Bordeaux, one of the bastions of the four-month-old anti-government protest movement, has, like Paris, seen repeated rioting and destruction of property during successive Saturday protests that draw thousands of people.
The centre-right mayor of France’s fifth-biggest city by population, Nicolas Florian, said he was “very worried” about this weekend’s edition, the 20th since mid-November.
“We’re told there will be hundreds of hooligans and people who are spoiling for a fight (with the police),” said Florian, who took over from his long-serving predecessor Alain Juppe on March 7.
“I’m asking shop owners to lower their shutters for protection and I’m asking the people of Bordeaux to stay home to allow the police do their work and not risk any accident,” he told reporters.

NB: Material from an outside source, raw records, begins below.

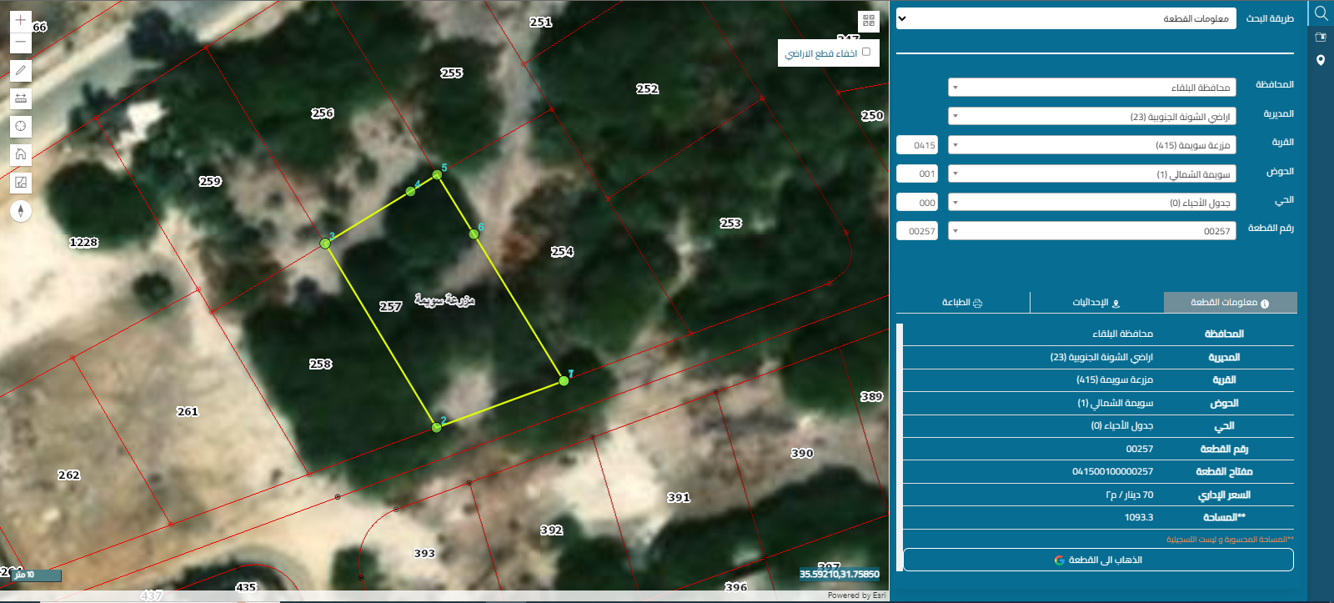This screenshot has height=603, width=1334.
Task: Open the المحافظة dropdown
Action: pyautogui.click(x=1092, y=88)
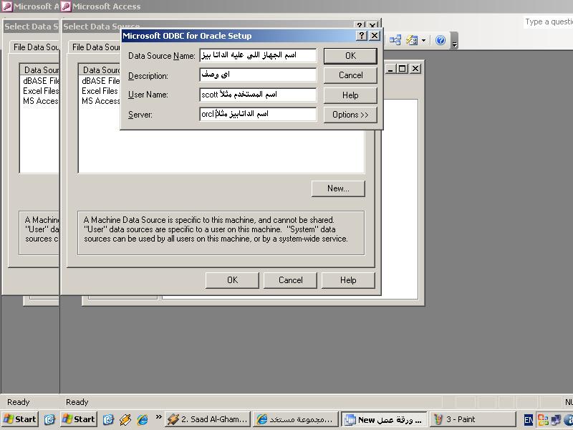The height and width of the screenshot is (430, 573).
Task: Click the lightning bolt quick launch icon
Action: click(125, 419)
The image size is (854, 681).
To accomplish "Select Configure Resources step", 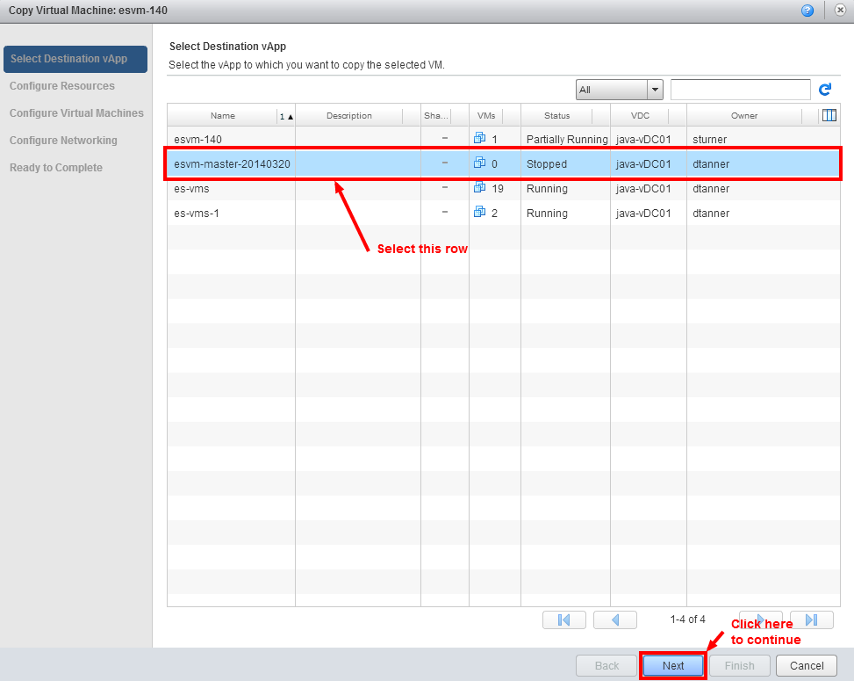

At the start of the year, the “yellow vest” movement had appeared to be losing steam, with dwindling numbers of protesters seen by some as evidence the hundreds of town-hall style debates on policy called by President Emmanuel Macron had defused their anger.
But two weeks ago, it revved up again, erupting into major rioting and looting on the famed Champs-Elysees avenue in Paris.

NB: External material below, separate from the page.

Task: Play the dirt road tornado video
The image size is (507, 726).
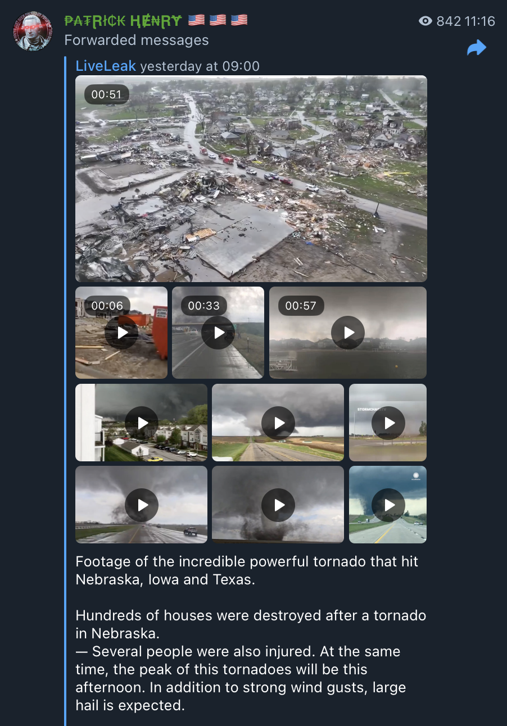Action: [x=278, y=423]
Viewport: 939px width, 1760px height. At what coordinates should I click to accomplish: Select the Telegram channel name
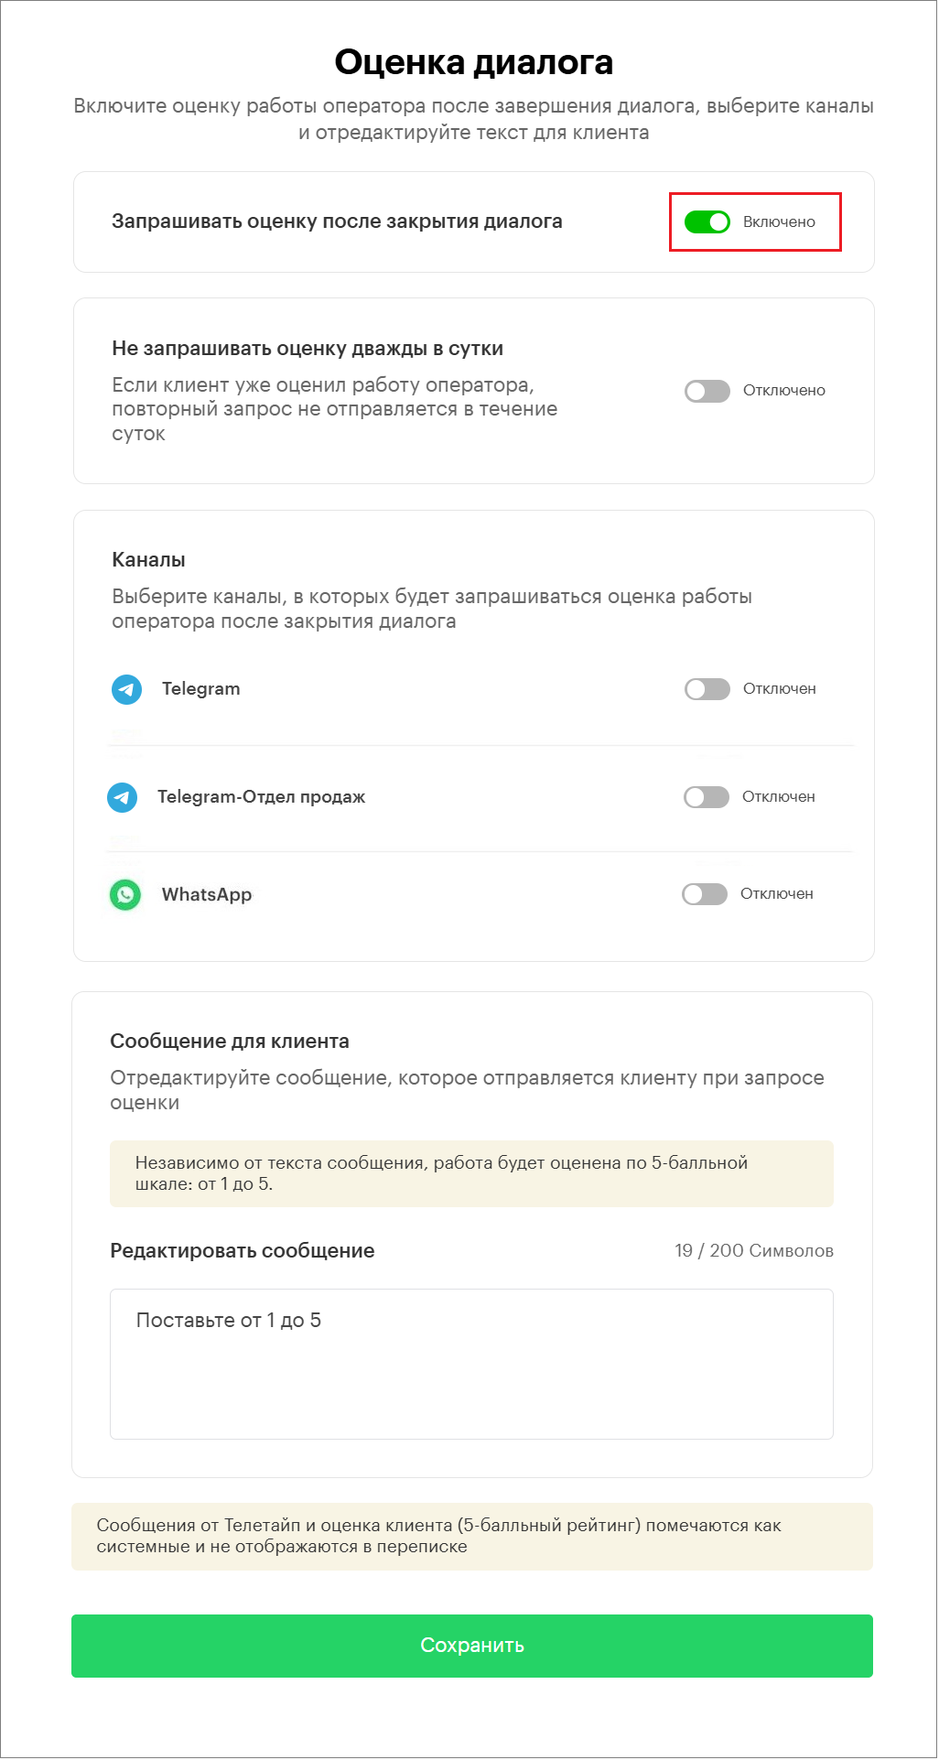(x=201, y=689)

The Bordeaux police said they were bracing for similar scenes there on Saturday.
It cited the “manifest desire of certain violent, very determined groups to cause a major disturbance of the peace and damage” and declared a large part of the city centre off-limits to the protesters.
In Paris, too, the authorities banned demonstrations on the Champs-Elysees and several other areas for a second week running.
On Friday, one of the key figures in the movement was fined €2,000 (RM9,168) for organising two Paris protests without informing the authorities.
Eric Drouet, a 34-year-old truck driver who created a Facebook page that helped rally protesters against fuel taxes last November, did not appear at his trial because of work obligations, said his lawyer, who announced he would appeal the ruling.
He has denied being one of the organisers of the leaderless, grassroots revolt.
Road deaths up
The “yellow vest” movement – so-called after the protesters’ high-visibility jackets – began in rural France over fuel taxes but quickly grew into a broader wave of resistance to Macron’s economic policies, seen by critics as tilted towards well-off city-dwellers.
The protests have been overshadowed by the violence of a minority of radical far-left and far-right demonstrators.
On Thursday, France’s road safety department blamed a 17% spike in road deaths on the destruction by the yellow vests of hundreds of speed radars.
In February, 253 people died in road accidents in mainland France, 37 more than the same month a year ago.